### WRITTEN PROBLEM
Find every line in the entries that contains the word "chevron" and copy each one out.
___ DATA PROVIDED ___
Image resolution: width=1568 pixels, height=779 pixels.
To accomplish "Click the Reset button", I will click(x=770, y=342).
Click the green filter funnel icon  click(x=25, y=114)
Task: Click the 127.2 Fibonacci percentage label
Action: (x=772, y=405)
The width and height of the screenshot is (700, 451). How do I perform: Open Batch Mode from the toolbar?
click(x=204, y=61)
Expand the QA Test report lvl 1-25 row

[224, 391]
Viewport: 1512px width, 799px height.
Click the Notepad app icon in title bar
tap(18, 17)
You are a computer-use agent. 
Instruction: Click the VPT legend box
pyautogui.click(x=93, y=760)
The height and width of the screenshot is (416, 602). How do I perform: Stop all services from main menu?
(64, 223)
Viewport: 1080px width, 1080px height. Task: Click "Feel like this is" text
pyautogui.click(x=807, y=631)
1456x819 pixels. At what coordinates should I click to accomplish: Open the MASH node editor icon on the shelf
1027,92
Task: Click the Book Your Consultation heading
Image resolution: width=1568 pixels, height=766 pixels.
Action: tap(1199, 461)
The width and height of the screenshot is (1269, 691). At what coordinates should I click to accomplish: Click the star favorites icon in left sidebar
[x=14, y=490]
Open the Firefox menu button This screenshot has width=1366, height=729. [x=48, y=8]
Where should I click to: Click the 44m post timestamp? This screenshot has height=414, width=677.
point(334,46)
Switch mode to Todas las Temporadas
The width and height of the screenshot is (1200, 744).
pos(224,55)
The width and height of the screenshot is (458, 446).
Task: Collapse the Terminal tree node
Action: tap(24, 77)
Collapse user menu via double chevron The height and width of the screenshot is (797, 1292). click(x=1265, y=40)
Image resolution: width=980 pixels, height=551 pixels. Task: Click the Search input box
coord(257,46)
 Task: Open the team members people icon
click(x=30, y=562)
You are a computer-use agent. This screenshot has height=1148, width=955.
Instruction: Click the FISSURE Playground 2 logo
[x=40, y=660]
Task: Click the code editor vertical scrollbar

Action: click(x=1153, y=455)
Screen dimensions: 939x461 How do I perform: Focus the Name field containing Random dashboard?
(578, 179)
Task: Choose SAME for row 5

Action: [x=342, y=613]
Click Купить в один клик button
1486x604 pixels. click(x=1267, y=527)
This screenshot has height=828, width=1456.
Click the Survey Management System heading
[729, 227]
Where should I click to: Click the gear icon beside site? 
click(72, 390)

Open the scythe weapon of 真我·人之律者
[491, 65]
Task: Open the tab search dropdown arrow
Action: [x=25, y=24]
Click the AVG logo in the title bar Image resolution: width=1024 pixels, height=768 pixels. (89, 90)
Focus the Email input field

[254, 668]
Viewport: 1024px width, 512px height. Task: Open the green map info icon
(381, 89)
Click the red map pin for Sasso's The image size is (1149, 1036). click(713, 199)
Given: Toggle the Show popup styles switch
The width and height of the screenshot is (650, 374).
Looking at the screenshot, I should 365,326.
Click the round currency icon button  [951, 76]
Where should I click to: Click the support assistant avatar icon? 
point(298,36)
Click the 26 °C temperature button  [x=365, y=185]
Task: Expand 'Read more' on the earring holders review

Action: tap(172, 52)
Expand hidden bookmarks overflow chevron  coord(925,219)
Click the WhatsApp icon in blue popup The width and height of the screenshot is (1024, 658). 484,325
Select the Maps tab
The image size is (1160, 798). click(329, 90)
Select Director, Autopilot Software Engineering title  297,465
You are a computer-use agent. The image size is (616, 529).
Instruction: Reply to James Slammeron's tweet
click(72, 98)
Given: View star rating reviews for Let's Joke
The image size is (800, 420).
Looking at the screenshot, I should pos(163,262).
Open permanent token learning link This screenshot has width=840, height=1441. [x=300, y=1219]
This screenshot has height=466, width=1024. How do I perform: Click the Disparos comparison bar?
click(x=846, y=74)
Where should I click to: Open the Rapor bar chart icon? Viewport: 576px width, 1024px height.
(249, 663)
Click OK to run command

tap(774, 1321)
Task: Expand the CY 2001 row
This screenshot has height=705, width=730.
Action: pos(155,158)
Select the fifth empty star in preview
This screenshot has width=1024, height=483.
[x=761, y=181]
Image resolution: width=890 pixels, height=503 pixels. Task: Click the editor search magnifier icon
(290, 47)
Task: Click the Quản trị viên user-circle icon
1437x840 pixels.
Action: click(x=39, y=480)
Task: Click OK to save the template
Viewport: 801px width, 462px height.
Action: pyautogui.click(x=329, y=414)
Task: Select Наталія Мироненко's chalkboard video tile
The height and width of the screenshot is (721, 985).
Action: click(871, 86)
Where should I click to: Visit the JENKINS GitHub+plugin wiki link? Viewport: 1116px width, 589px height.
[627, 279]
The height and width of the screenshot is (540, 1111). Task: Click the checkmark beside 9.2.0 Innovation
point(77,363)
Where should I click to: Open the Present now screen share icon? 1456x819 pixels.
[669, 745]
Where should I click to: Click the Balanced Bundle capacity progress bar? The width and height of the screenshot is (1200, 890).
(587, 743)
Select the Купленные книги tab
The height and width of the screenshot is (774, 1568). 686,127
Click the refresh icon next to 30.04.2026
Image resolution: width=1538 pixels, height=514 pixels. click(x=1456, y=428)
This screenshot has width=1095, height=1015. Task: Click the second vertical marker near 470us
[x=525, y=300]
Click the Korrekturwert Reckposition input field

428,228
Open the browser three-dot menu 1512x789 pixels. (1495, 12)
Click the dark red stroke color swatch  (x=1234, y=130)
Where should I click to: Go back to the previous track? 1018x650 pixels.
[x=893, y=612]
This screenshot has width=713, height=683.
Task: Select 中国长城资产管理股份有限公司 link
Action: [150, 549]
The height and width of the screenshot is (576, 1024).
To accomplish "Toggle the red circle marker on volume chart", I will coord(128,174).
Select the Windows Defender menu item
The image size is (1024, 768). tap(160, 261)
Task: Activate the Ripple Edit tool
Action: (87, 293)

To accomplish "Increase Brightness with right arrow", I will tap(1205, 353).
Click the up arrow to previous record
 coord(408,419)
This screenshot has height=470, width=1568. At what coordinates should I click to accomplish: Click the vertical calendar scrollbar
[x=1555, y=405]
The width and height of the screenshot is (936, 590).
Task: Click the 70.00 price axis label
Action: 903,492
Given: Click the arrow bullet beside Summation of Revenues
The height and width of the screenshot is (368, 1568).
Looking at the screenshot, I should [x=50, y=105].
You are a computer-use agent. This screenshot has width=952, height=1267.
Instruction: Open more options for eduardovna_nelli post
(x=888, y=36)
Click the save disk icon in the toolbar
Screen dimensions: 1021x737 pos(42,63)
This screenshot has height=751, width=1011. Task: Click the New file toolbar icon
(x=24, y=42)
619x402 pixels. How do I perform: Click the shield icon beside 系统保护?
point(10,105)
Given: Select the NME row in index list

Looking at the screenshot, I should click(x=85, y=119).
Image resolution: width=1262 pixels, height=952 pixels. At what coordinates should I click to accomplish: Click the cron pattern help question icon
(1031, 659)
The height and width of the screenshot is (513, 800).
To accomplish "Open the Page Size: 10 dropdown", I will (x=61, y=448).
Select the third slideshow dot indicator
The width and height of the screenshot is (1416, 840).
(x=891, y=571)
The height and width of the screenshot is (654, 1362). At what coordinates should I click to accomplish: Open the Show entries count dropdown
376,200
___
### RESPONSE FOR THIS EXERCISE
Collapse user menu via double chevron The height and width of the screenshot is (797, 1292). click(x=1265, y=40)
Expand hidden bookmarks overflow chevron  coord(925,219)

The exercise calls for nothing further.